Hello: It’s gorgeous, soaring, heartbreaking—and I’m going to be sick of it in a month. I’m already a little sick of it, to be honest. But as Adele’s first new release since “Skyfall” in 2012, its overplayed-ness is hardly unexpected. 7.5/10
Send My Love (To Your New Lover): The backtrack sounds like almost like a new-wave Norah Jones, plucky and simple. Then as soon as the vocals hit, it’s unmistakably Adele. This isn’t just a stick-it-to-him anthem for the cheated, but brighter and more mature (“We’ve got to let go of all of our ghosts / We both know we ain’t kids no more”). So it really does come across as one of the happier tracks Adele has put out, if not more than a little sassy. 8/10
I Miss You: It starts with an almost tribal drum loop and Adele’s beautiful low range, but I oddly lose interest once she hits the chorus.
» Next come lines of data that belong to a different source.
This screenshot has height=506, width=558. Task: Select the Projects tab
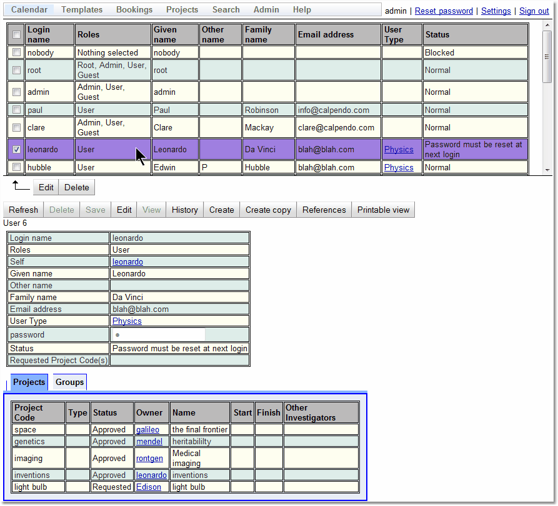click(x=29, y=382)
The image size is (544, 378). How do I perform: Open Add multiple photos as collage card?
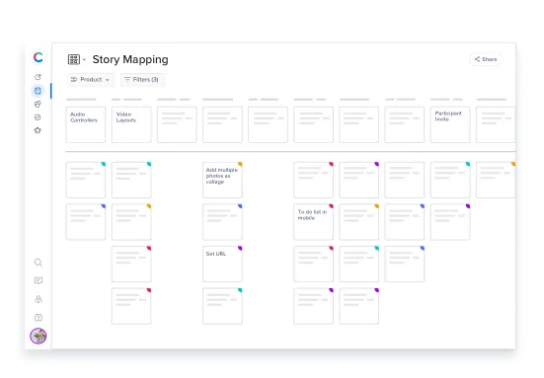point(222,180)
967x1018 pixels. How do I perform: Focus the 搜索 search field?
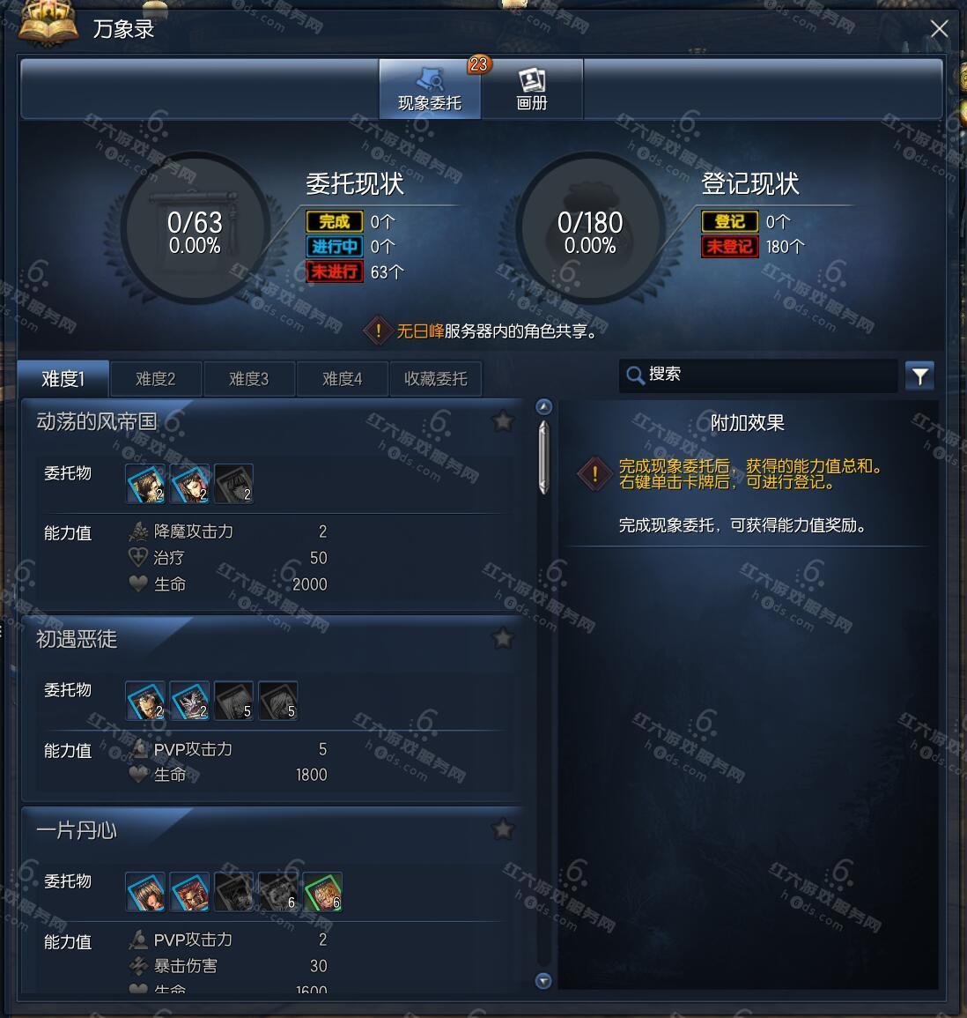coord(759,375)
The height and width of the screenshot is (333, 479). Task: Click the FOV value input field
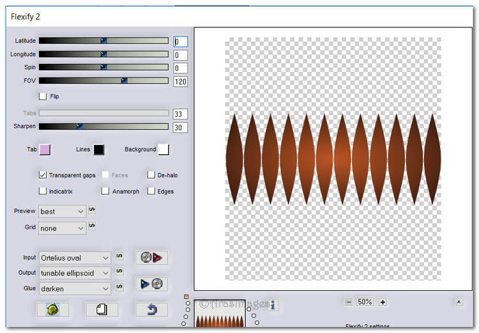(x=180, y=81)
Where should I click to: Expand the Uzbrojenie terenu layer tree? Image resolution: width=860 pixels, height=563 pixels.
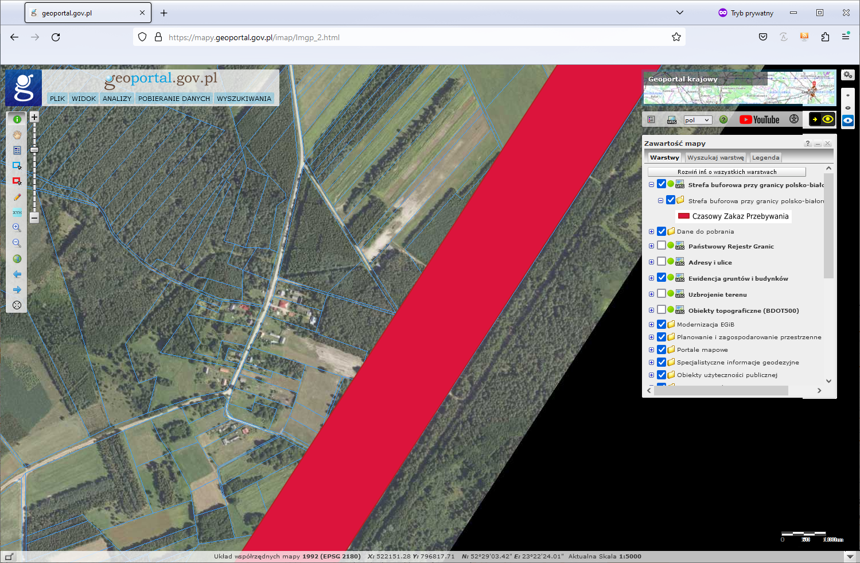point(651,294)
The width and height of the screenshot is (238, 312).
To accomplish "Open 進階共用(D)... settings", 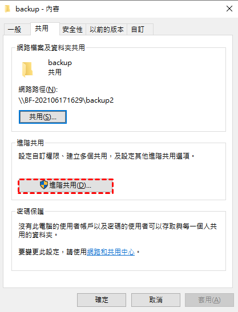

The backup vocals are kind of grating at times, although in the bridge there’s a subtle-but-awesome deep-voice autotune that you could miss if you’re not listening for it. This one is a potential skip, but certainly doesn’t take away from the album. 7/10
When We Were Young: If American Idol were still a thing, this would be the most-sung audition song. But nobody does it live like the woman herself. Even recorded, this is my favorite track; it’s Adele in a nutshell. 11/10
Remedy: This is Adele doing what Adele does best: stripped-back piano and powerhouse vocals. Reminiscent of “Turning Tables” from 21 (understandably, since both were produced by Ryan Tedder of OneRepublic), but the cool part is that here, she sings not of her own heartbreak, but of all the ways in which she helped her loved one through heartbreak. That’s a beautiful shift, making this song much more uplifting than its surface seems. 9/10
Water Under the Bridge: If this isn’t the next radio single, then the airwaves missed the boat. It reminds me almost of something Ellie Goulding would release; the opening notes recall the muted electronics of “Love Me Like You Do.” This is a windows-down, volume-up track that, if my predictions are correct, will verge on overplayed in a few months. 8.5/10
River Lea: Kind of opposite “I Miss You,” the first few lines don’t hold much of interest—but as soon as she hits the chorus, I’m sold. There’s a notable balance between big soaring choruses, two-voice verses, and Adele on her own, rocking that glowing lower range. Best line: “Consider this my apology, I know it’s years in advance / But I’d rather say it now in case I never get the chance.” 8/10
Love in the Dark: There’s nothing particularly memorable about this one, nothing that screams 25 as part of its identity. It’s a nice ballad, but for me didn’t elicit much emotion. Maybe I need a breakup? 6.5/10
Million Years Ago: My least favorite on the album. It felt self-indulgent in Adele’s nostalgia and reflections on days gone by, and overall just boring; there was no “moment,” nothing to draw it as close to my heart as it may be to hers. Again, maybe I just need to age a little to get it. 5/10
All I Ask: Another piano power ballad! Huzzah! But honestly, I like this one quite a bit. It’s pretty generic as themes and tunes go—“If this is my last night with you / Hold me like I’m more than just a friend,” etc. etc. And there’s a kitschy little key change towards the end. Overall, though, it’s a solid enough love song to earn a staple place in her catalogue. 7.5/10
Sweetest Devotion: Oh, I love this one. It’s Adele’s tribute to motherhood, and this is one case in which you don’t need to be living her life to get it—I’m not a mother, but this song made me love everyone I’ve ever known. It’s a bit more polished and poppy than some of her other tracks, although her voice soars over any instrumental. 9/10
If you’re just looking to dabble in 25, I recommend “When We Were Young,” “Remedy,” and “Water Under the Bridge.” But if you’ve missed this queen of the music scene as much as I have, then splurge $10 on the new album (available only for purchase, as Adele has restricted it from streaming sites such as Spotify and Apple Music). It’s going to make serious waves in the industry as 2015 comes to a close.